For the records below, report how many lines include the word "help". Only the number should appear.

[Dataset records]
————
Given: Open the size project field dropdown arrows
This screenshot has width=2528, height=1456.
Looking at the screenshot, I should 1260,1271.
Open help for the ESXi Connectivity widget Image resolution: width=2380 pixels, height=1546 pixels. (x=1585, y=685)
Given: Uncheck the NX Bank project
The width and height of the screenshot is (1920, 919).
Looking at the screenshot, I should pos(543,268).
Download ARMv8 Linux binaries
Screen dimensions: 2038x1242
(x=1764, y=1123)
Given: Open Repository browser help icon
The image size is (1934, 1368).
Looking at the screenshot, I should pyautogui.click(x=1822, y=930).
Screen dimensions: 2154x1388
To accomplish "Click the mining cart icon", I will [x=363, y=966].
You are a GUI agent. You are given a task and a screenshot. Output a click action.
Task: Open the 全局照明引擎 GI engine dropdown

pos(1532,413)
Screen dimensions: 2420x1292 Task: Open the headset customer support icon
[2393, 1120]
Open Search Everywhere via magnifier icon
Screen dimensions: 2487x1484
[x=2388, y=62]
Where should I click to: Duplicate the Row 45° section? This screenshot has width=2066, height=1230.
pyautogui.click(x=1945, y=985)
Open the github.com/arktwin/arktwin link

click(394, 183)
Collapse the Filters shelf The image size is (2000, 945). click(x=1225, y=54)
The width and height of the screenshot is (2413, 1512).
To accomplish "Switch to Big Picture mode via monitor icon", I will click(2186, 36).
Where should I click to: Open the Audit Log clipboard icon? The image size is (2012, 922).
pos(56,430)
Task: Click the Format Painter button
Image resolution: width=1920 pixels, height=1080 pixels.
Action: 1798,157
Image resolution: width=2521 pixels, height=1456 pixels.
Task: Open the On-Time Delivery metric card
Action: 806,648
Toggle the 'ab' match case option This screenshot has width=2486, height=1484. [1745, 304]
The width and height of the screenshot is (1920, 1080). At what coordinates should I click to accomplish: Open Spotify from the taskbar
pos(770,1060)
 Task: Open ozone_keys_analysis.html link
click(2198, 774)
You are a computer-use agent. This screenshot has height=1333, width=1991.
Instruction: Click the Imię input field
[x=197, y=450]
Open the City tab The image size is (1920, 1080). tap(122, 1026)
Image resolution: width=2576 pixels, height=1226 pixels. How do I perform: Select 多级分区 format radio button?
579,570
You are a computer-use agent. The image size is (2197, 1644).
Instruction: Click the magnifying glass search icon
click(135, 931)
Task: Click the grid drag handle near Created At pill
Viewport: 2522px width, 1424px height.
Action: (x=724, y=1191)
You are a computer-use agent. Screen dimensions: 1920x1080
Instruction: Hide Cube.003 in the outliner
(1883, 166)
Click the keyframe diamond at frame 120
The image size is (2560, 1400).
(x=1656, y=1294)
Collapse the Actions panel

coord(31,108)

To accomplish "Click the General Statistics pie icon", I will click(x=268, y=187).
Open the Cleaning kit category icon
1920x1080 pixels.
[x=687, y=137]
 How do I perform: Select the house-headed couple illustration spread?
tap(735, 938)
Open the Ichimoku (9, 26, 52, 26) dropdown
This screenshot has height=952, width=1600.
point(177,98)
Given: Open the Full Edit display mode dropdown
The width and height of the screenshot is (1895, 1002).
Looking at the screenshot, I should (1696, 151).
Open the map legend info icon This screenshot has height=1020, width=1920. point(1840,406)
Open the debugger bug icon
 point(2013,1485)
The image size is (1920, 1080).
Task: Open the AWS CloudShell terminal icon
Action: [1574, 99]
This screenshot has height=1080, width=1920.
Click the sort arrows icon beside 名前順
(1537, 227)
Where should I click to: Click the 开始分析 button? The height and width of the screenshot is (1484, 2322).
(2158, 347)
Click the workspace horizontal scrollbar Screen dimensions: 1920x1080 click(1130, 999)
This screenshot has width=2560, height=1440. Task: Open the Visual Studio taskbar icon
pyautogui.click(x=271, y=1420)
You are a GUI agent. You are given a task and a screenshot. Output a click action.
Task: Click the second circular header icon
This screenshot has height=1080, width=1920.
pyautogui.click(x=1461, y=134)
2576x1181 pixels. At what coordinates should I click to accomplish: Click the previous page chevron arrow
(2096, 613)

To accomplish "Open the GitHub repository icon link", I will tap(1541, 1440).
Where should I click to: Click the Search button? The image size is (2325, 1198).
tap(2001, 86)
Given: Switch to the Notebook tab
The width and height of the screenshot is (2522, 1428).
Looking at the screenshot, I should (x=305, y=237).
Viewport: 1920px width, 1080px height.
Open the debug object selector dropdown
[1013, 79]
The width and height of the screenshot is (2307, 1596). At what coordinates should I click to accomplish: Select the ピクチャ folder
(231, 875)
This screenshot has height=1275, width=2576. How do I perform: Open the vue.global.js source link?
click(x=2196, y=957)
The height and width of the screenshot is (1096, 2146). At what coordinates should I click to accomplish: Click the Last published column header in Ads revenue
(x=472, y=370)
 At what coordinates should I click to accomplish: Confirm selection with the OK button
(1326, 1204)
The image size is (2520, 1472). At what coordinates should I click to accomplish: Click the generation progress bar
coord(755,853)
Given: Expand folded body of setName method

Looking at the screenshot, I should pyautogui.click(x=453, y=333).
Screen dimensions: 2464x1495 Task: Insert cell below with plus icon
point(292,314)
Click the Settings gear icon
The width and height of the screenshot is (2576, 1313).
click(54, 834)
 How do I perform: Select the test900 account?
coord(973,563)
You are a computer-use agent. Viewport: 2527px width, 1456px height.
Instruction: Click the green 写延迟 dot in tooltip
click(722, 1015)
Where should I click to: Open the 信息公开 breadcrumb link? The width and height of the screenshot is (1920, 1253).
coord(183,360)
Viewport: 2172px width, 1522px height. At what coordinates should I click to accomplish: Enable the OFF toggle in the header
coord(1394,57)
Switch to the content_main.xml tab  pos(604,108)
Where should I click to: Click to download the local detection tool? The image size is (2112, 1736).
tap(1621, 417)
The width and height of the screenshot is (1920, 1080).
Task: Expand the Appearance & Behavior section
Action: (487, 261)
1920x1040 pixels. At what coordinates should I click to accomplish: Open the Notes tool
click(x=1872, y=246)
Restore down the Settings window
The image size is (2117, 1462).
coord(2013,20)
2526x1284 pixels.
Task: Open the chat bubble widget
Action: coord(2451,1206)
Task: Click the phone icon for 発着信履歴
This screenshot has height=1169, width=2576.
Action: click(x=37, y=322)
————
Response area ▸ 2